How to do iterative lookups

Post questions here relative to DataStage Server Edition for such areas as Server job design, DS Basic, Routines, Job Sequences, etc.

Moderators: chulett, rschirm, roy

Post Reply
tonystark622
Premium Member
Premium Member
Posts: 483
Joined: Thu Jun 12, 2003 4:47 pm
Location: St. Louis, Missouri USA

How to do iterative lookups

Post by tonystark622 »

Hi all,

I've got a situation where I need to calculate the number of parts in a product. The product consists of a number of assemblies. Each assemblies may consist of other assemblies. Each of these assemblies will consist of one or more parts.

From the part perspective I have a quantity per assembly (QPA) and I know what part or parts are this parts next higher assembly (NHA).

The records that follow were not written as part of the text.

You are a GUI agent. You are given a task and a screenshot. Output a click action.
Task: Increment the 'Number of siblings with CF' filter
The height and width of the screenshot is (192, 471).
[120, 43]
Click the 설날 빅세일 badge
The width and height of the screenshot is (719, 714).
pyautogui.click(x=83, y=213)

What I've been told that I need to do is: For this part, take it's QPA and multiply that times it's NHA's QPA and multiply that time's the next higher assembly's NHA QPA. I need to repeat this process until I arrive at the top assembly (I don't have any more next higher assemblies). I have no idea how many levels deep these can be and the number of levels between any given part and the top assembly can vary, so I can't just string a specific number of transformers and lookup stages together until I had them all.

I have no idea how to do this without coding it procedurally in a DS routine. I would really rather code avoid coding this in a Routine. Does anyone have any suggestions on how I might accomplish this?

Thanks for your help,
Tony
chulett
Charter Member
Charter Member
Posts: 43085
Joined: Tue Nov 12, 2002 4:34 pm
Location: Denver, CO

Post by chulett »

Sorry, not going to help much here I'm afraid, but...

I don't recall what DB you have, but can't you do this thru sql? Some sort of recursive union... heck, I'm trying to remember some of the odd sql syntax you typically only use in a test. [:I] How many tables are involved here? Only one? [thinking self-join] More than one?

Failing that, in Oracle I would think you could write a pl/sql package or function and then use it in a lookup, have it return the sum you are looking for.

I'm not sure how you'd do this inside DataStage. I usually try to fall back to the database, if at all possible, for stuff like this.

-craig
tonystark622
Premium Member
Premium Member
Posts: 483
Joined: Thu Jun 12, 2003 4:47 pm
Location: St. Louis, Missouri USA

Post by tonystark622 »

Thanks, Craig.

We're using Oracle. I'm not real experienced with Oracle, but the suggestions that you've made make good sense to me. I'll look into them. It is only one table (I think). A function or stored procedure sounds like a likely solution.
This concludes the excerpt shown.